La Pepa lo había seguido a su esposo Serafín a través de sus grandes andanzas por diversos países y conjuntamente con él había conspirado fundando clubes revolucionarios, efectuando colectas públicas para movimientos varios y para el Partido Revolucionario Cubano, y a veces vino en misión especial a Cuba. Josefa se mantuvo defendiendo la causa mambisa y más tarde fundó en La Habana una institución en defensa de la mujer, entonces discriminada y postergada. El 24 de julio de 1895, llega Serafín Sánchez con una expedición en el barco “José Martí” a Tayabacoa, muy cerca de Tunas de Zaza, participa heroicamente en gran número de combates. Pepa se encontraba en ese momento en Key West, ella expresó en su carta del 14 de septiembre de 1895 a Serafín: “Mucho cuidado con todo, debes estar siempre rodeado de personas de confianza y más cuando entres en combate, pues los traidores se valen de todo”. En estas palabras se aprecian el gran amor que ella sentía por su esposo y la preocupación que siempre tenía por él, lo alertaba de los peligros que podían acecharlo tanto en el campamento como en un combate, siendo ella una mujer de gran visión y conociendo de los peligros de la traición que podían llevarlo a la muerte sabiendo que en cualquier lugar podía existir un traidor (cosa esta que fue demostrada posteriormente en la [[República Neocolonial], pues dos de los expedicionarios muy amigos de su esposo traicionaron a la familia Sánchez Valdivia).

La figura de Josefa María de las Mercedes Pina Marín posee un importante valor histórico aún desconocido para muchos.

Perdida de su esposo y compañero de lucha

El día 18 de noviembre de 1896 en el “Paso de Las Damas” libra Serafín su último combate cuando daba la orden de retirada recibió un balazo que le atravesó el hombro derecho a la clavícula izquierda cercenando la arteria pulmonar, esto le provocó la muerte.

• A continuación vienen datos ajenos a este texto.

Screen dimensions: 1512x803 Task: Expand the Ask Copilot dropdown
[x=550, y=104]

Al caer su cuerpo dijo:
¡Me han matado!... ¡Eso no es nada; Siga la marcha!.
Al Pepa recibir esta noticia se sintió muy triste porque a pesar de estar mucho tiempo separados ellos se amaban intensamente, ella fue su compañera no solo en la vida conyugal sino también en las actividades revolucionarias, su más fiel confidente en los asuntos políticos y su mejor agente. Su dolor lo da a conocer a través de estas palabras
“(...) el 18 de noviembre murió mi vida lleno de gloria sí, pero destrozando mi corazón para siempre. Yo no he muerto físicamente porque ya estoy convencida que nadie muere de dolor; pero ¡hay! moralmente me siento muerta. Si no fuera por todo el cariño y atenciones de que me he visto rodeada en mi desgracia, creo que llego a la desesperación; pero no he perdido la razón y por otro lado mi educación me manda que atienda la voz cariñosa de mis amigos y he podido dominarme y resignarme, pero qué resignación ¡Dios mío!”

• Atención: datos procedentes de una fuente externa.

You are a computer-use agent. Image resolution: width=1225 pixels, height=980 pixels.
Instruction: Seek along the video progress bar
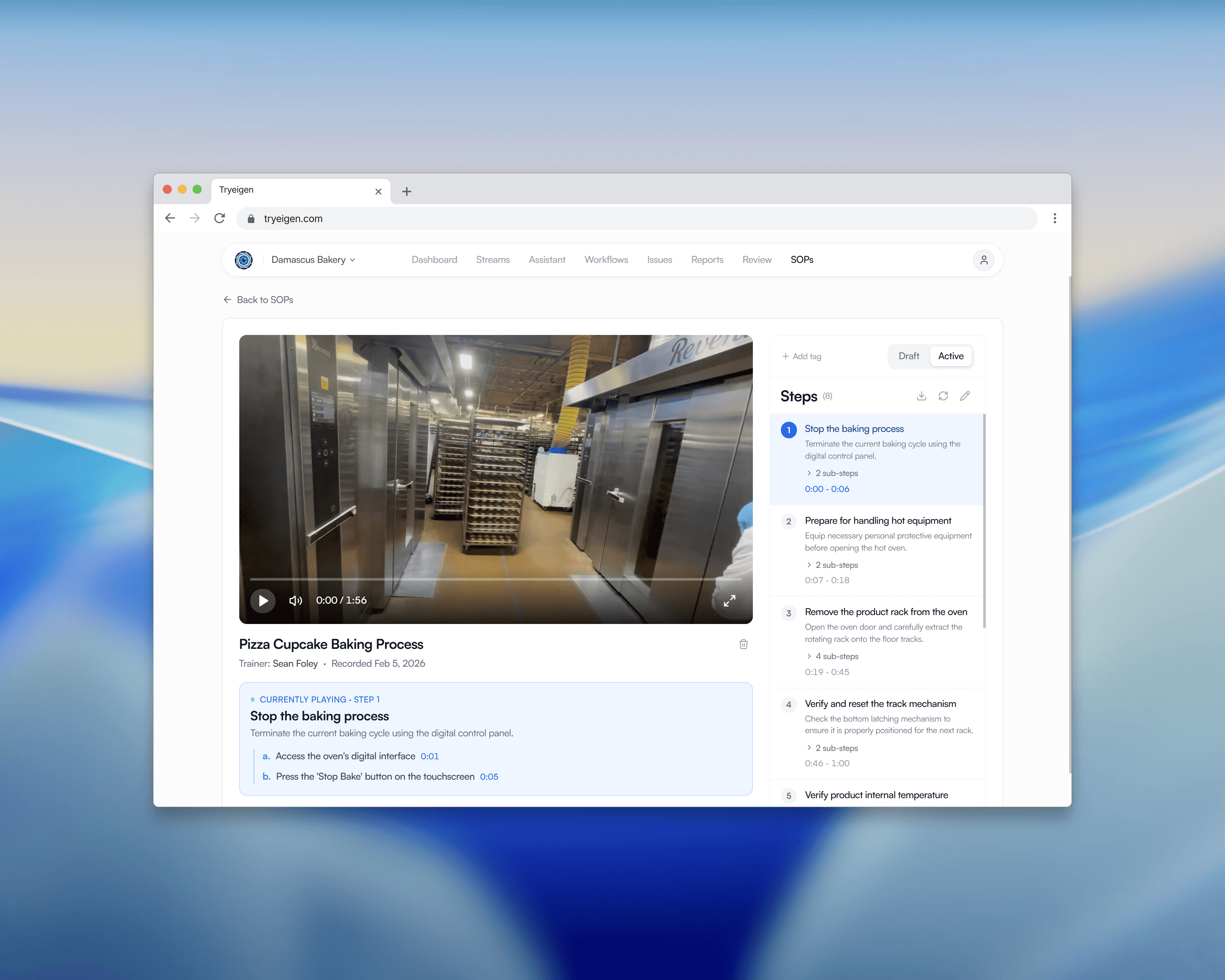pos(495,579)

Muerto heroicamente su amado esposo ella se quedó enlutada por siempre cultivando su recuerdo acompañada de una nieta de Josefa Sánchez (hermana de Serafín).

Muerte

Su muerte ocurrió el 30 de septiembre de 1930, en La Habana. Sus restos fueron trasladados desde la capital hasta Arroyo Blanco (poblado del municipio de Jatibonico), tierra natal de la patriota, el día 18 de noviembre de 1988.

Allí durante más de 6 horas el pueblo acudió masivamente a rendirle tributo. A las 4: 30 p.m. llegó el cortejo fúnebre a la rotonda de las cuatro vías de Sancti Spíritus, una solemne ceremonia se inició cuando se hizo el traslado del osario hasta un armón de artillería, a los compases de una marcha luctuosa interpretada por la banda de música de la ciudad, el desfile hasta el cementerio lo encabezó la enseña nacional, seguida por la compañía de las Milicias de Tropas Territoriales y una unidad femenina de la Escuela Militar Camilo Cienfuegos.

Después de las sentidas palabras de Alicia Crespo, vice-presidenta del Comité Ejecutivo de la Asamblea Provincial del Poder Popular, se procedió a la inhumación de los restos de esta capitana mambisa a los acordes del Himno Invasor. Momentos antes el toque de silencio y tres salvas de infantería hicieron más solemne la ceremonias encontraban presentes en el acto, miembros del Comité Provincial del Partido, dirigentes y familiares de Pepa, Serafín y su hermano Tello.

Sus restos se encuentran en el panteón de su suegra Isabel María de Valdivia.